[START DATA EXTRACT]

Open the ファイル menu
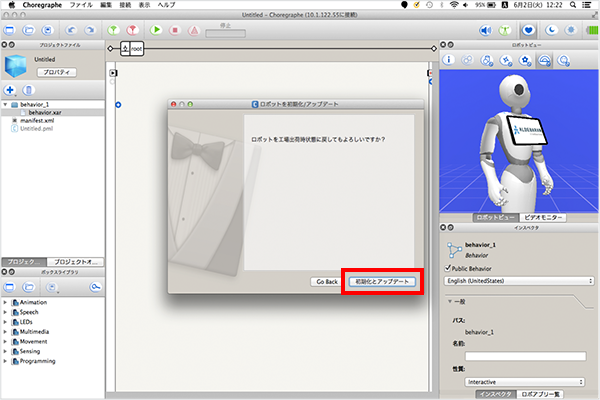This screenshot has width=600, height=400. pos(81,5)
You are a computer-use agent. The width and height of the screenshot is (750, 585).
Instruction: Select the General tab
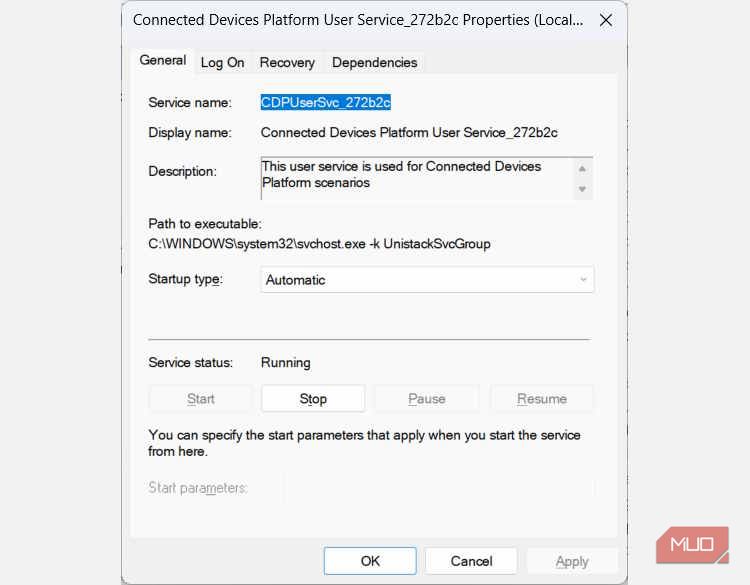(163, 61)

[END DATA EXTRACT]
[START DATA EXTRACT]

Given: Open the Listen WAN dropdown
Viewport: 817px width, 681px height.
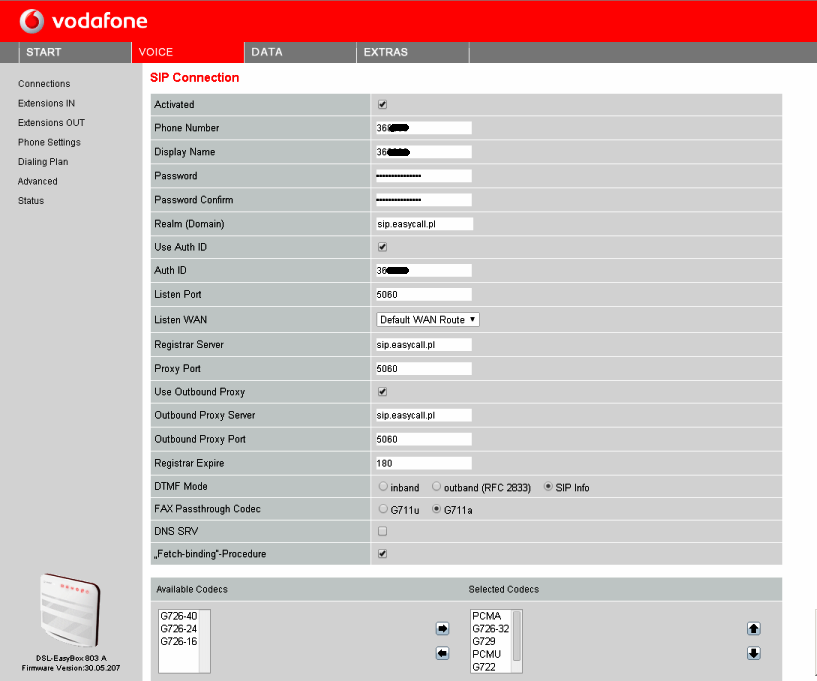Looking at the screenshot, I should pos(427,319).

[END DATA EXTRACT]
[START DATA EXTRACT]

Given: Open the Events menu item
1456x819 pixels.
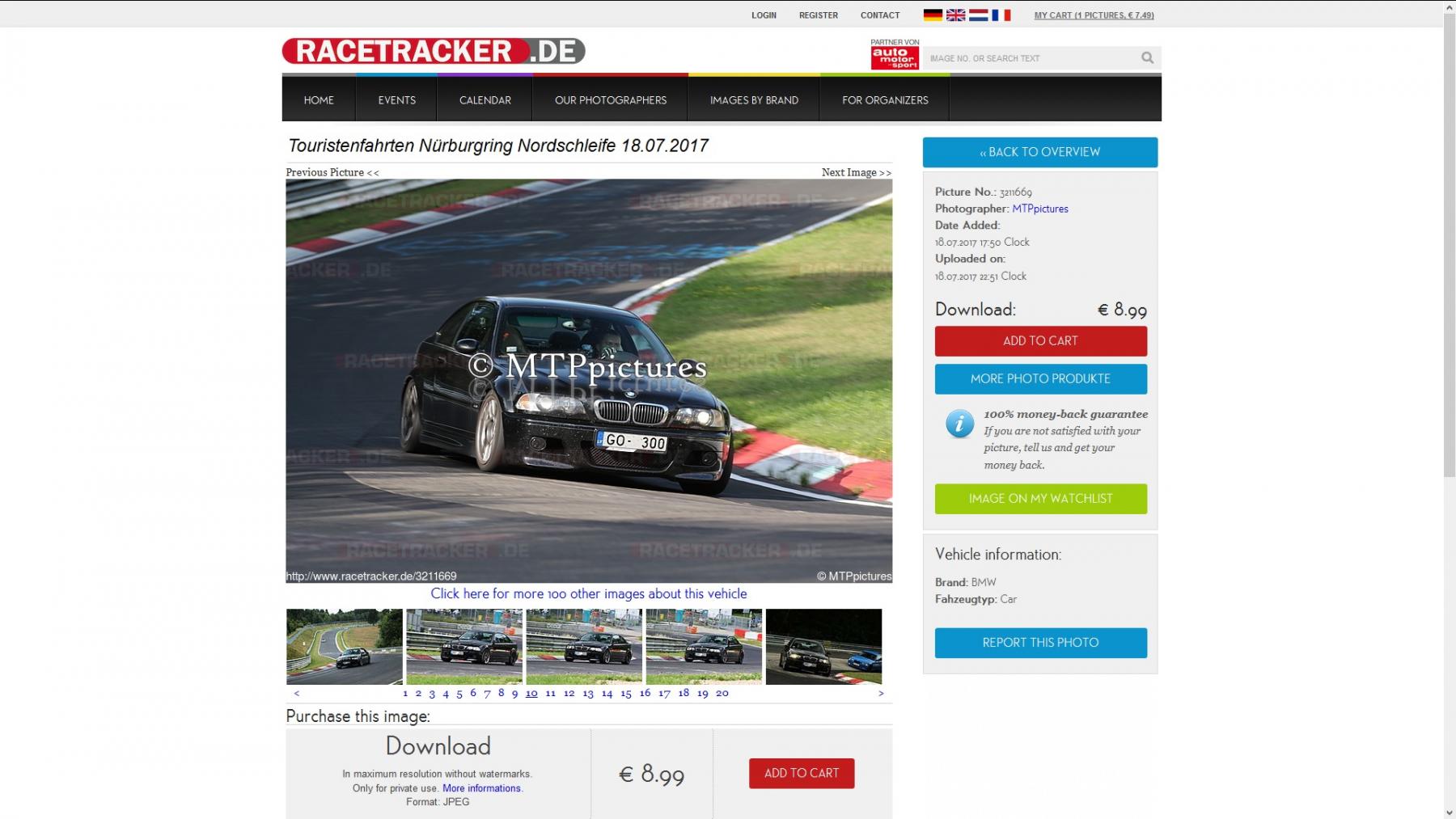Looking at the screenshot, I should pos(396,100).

[END DATA EXTRACT]

### TASK GOAL:
Please set out everything from the line containing "Given: Open the Events menu item" down to the line containing "Looking at the screenshot, I should pos(396,100)." as a Markdown table with the columns Row and Text, skipping blank lines and leaving the pictures out.

### COMPLETE ANSWER:
| Row | Text |
|---|---|
| 1 | Given: Open the Events menu item |
| 2 | 1456x819 pixels. |
| 3 | Looking at the screenshot, I should pos(396,100). |